By the time he’d gotten out of there, it was late afternoon and traffic was picking up at a tremendous rate. More troubling, when he’d tried bringing up the map on his phone, the battery flashed a dreaded 3%. Somehow, he had hit the video record button after he’d finished taking pictures of the parlor. Now he had a solid hour worth of footage featuring the inside of his pants’ pocket saved to his phone.

Even though the map wouldn’t load at such a low battery level, he used the final minute of juice to write down the name and address of his hotel. He scribbled the info frantically into his notebook—bringing it along was one of the only smart moves he’d made today—but the phone died before he could make sure everything was written down correctly. 

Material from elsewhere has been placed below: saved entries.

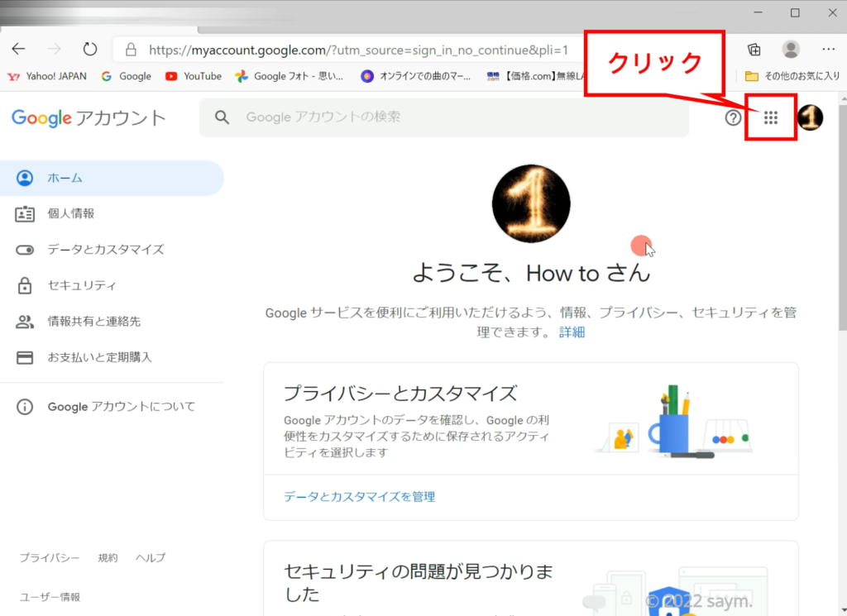The height and width of the screenshot is (616, 847).
Task: Open the Google apps grid launcher
Action: 771,118
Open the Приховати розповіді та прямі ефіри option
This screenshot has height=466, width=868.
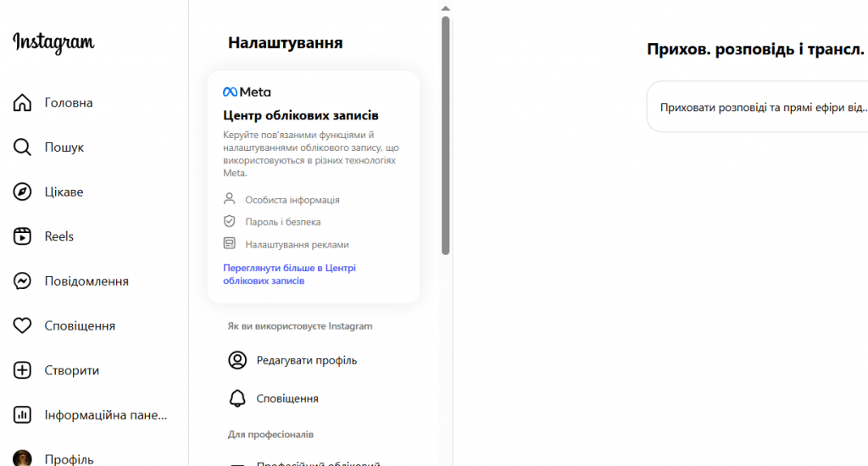pos(762,108)
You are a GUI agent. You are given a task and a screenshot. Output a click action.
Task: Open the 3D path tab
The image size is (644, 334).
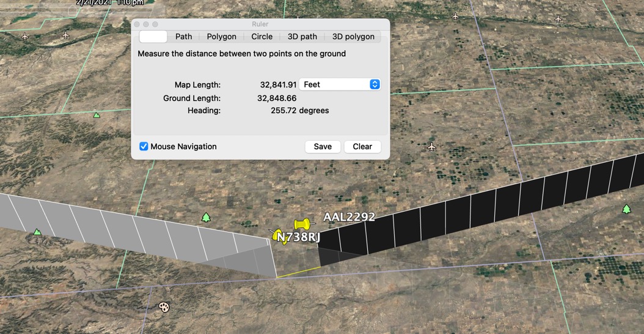(x=302, y=37)
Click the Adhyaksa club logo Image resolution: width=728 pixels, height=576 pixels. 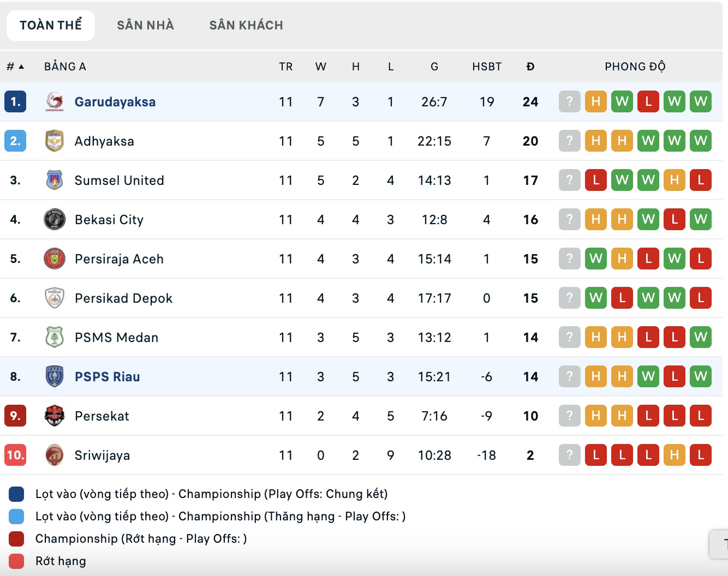click(x=54, y=141)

That was nearly two hours ago. In that time the sun had set and Chase had walked in what he assumed was the correct direction. He’d stopped in a few convenience stores to ask for directions but nobody spoke English well enough to help him. Though everyone he’d talked to was nice enough to try to find him some assistance, his thick American accent and poorly written information made the undertaking too daunting.

Coupled with his introverted, “don’t want to be a bother to anyone” personality, and Chase soon realized he was a perpetually lost 23-year-old gaijin wandering alone through a busy shopping area of Tokyo. Fortunately, a clerk at a sunglasses shop had informed him that he was in the Ginza district of Tokyo, so his hotel was somewhere nearby. 

With that news, his anxiety eased up and his panic had diminished. One of the tall buildings in the distance had to be his hotel; a hotel that happened to be way too elegant and beyond his budget. He had booked it on accident, thinking it was one of the cheaper hotels in the area. Though, much to his dismay, he found out after checking in that there weren’t any “cheap” hotels in the immediate area. His was the cheapest in the high-end Ginza shopping district, but the price was still higher than what he wanted to pay. So after clearing things up with the concierge, it was decided that he’d stay one night in Ginza and then head south the next morning so he could check into a cost-efficient capsule hotel for the rest of his stay in Japan.